- **Problem requirements**
Report every line of the data that includes "pixels".

[[ Supplied records, beginning ]]

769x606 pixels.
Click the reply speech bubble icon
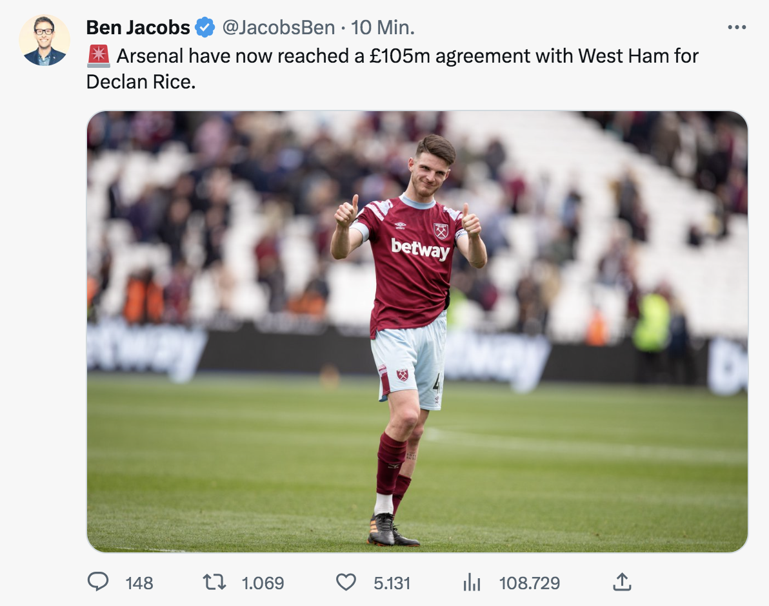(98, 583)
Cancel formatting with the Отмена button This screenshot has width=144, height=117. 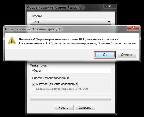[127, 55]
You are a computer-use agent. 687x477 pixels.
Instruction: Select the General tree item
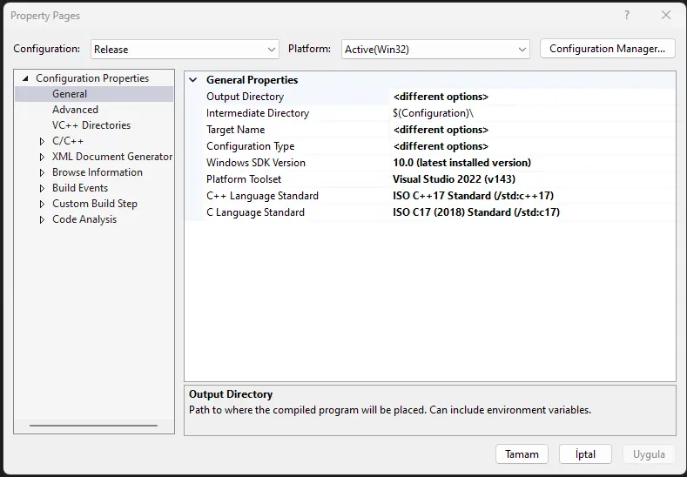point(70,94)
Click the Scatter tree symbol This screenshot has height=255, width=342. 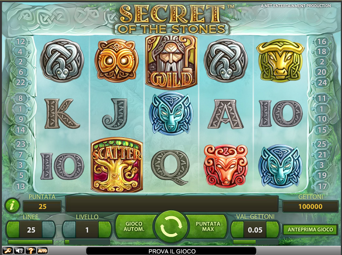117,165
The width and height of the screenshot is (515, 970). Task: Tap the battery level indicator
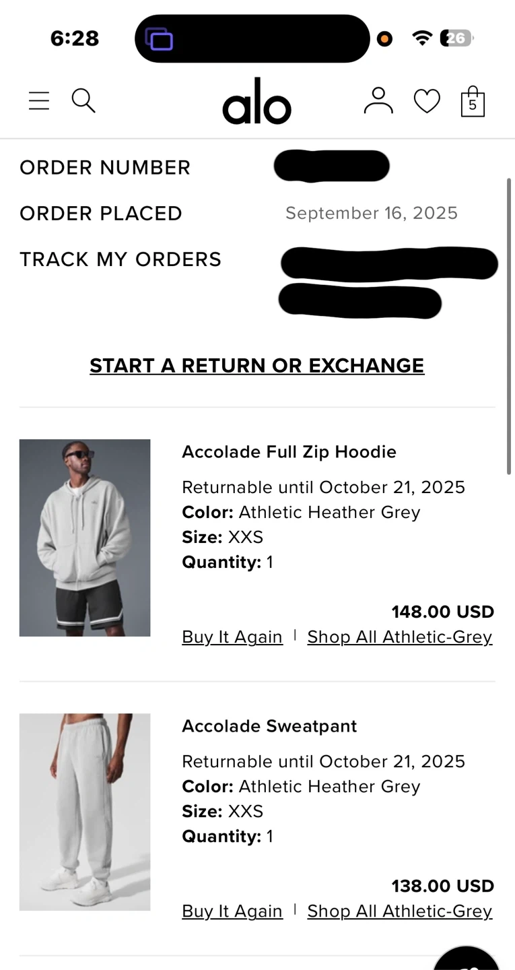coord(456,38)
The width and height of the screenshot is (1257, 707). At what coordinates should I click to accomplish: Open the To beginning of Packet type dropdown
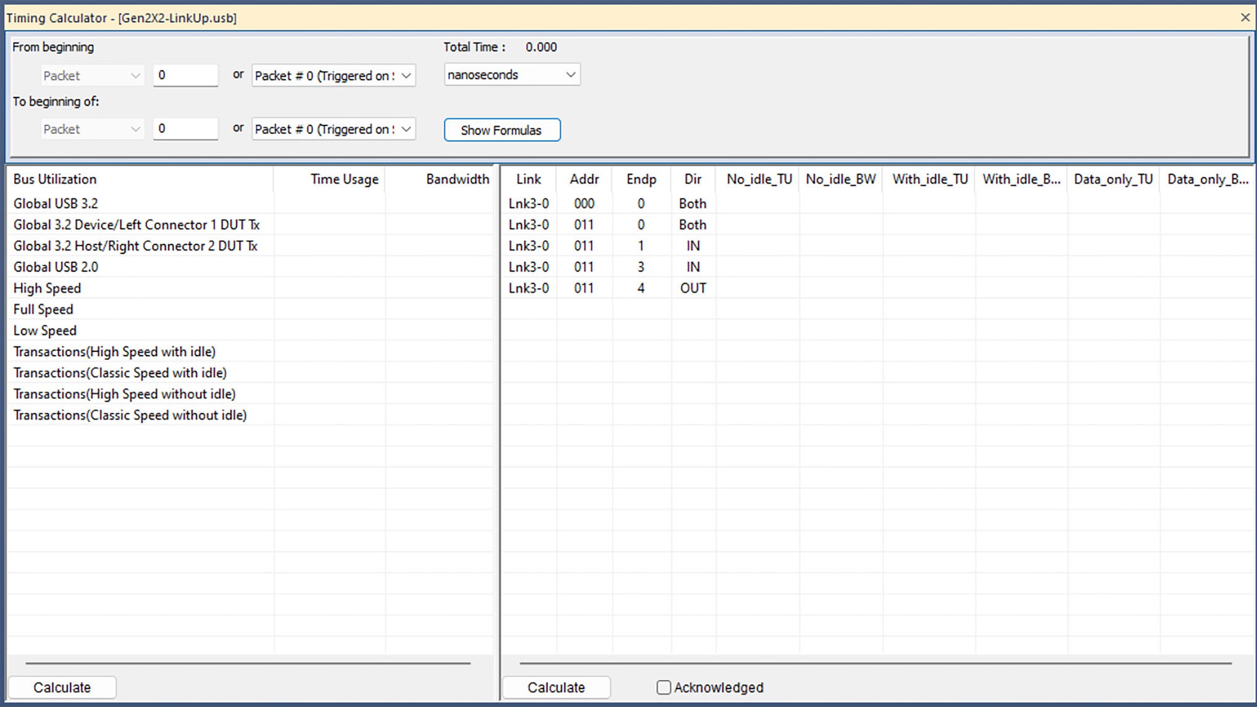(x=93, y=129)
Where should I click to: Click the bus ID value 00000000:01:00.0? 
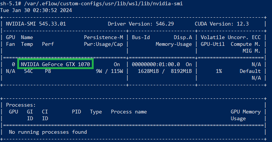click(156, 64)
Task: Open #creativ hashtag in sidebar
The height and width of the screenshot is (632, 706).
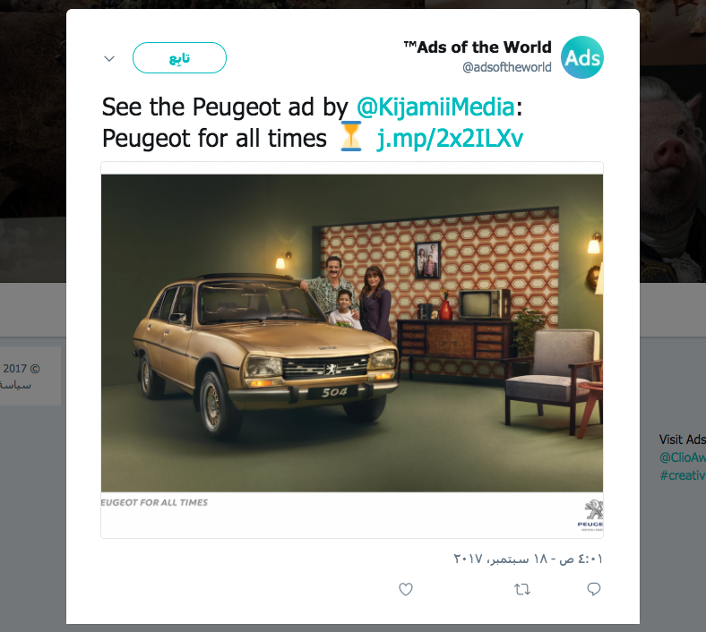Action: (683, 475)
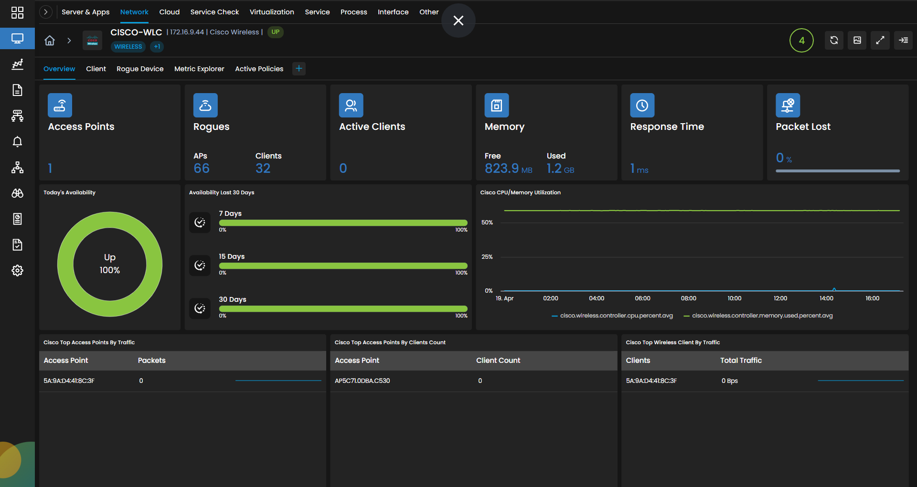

[[ Supplied records, end ]]

- **Solved exercise**
769x606 pixels.
You are a computer-use agent. 687x477 pixels.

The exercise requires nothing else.